Militant/Clay Dennison

Retired postal worker Jim Kirwan talks with Walmart workers Pat Scott, center, and Mary Martin about Militant, Socialist Workers Party in Federal Way, Washington, October 2016.


BY DAN FEIN
The Socialist Workers Party’s successful nine-week fall campaign to expand the reach of the Militant and books by leaders of the party in working-class communities and on the job, together with raising $100,000 for the SWP fund drive to meet party expenses was led by members of the party’s trade union fraction in the retail industry.
Fraction members in the U.S. sold over 10 percent of all the subscriptions and books sold by party members and its sister Communist Leagues in Australia, Canada, New Zealand and the United Kingdom.

Many of the trade union fraction’s members work at Walmart, far and away the biggest private employer in the U.S., with 1.5 million employees.

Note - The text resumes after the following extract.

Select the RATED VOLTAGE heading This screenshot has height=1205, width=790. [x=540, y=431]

Walmart bosses are in a war with Amazon for market share. Both are squeezing workers to strengthen their company’s competitive position. There is no union today at Walmart, a bitterly anti-labor employer. Low pay, changing hours of work each week, part-time hours, and no holiday pay are some of the conditions Walmart workers face.

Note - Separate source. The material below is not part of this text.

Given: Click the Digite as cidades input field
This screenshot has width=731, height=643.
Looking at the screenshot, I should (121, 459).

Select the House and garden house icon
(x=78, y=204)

Socialist Workers Party members and supporters who work in retail sold not only to their co-workers, but also door to door in working-class neighborhoods that workers recommended and in neighborhoods near the stores. We met co-workers at their homes or restaurants, and often had the chance to meet and talk politics with family and neighbors as well. Our discussions revolved around what the working class is facing today from the bosses and their government and what course points a road out of the economic and political crisis.

Twenty party members and supporters in retail in 10 U.S. cities adopted quotas at the beginning of the drive to sell 145 subscriptions and 145 books. We also projected playing a leading role in the SWP fund drive, taking goals of raising $400 in contributions and winning 82 new donors.

Retail workers and their families, like other workers, feel the effects of the worldwide economic crisis and accompanying attacks by the capitalist rulers against the working class — declining standards of living, growing homelessness, lack of affordable housing and medical care, deportations, the devastating opioid epidemic, and unending imperialist war in the Mideast.

We discussed how working people can fight effectively to unify the working class and chart a course of independent working-class political action to break out of the carnage we face. Many we met with said they wanted to keep talking and learn more about the party, getting subscriptions and books. Forty-five co-workers and others we met in the neighborhoods of co-workers donated a total of $311 to the fund drive.

Pat Scott works at a Seattle area Walmart and led the effort there. “It was a chance to talk to other workers about more than just work,” she said. As she went door to door in the neighborhood near her workplace, one person she spoke to said, “I know you — you work at Walmart.” She subscribed.

“I was reading The Clintons’ Anti-Working-Class Record by SWP National Secretary Jack Barnes during a break at work when a co-worker approached me and asked ‘What are you reading?’” Scott said. “I told him what it was about and suggested he get a copy, which he did.” Seattle campaigners sold 22 subscriptions, 22 books and collected $70 from eight new contributors.

Rosemary Padia got a Militant subscription from a door-to-door team at her home across the street from the Davis Street Walmart in Oakland, California. Later she went to the store to track down Bonnie Brown, who sold her the subscription, to get the “Clinton book.” Fraction members in Oakland sold 26 subscriptions and 32 books.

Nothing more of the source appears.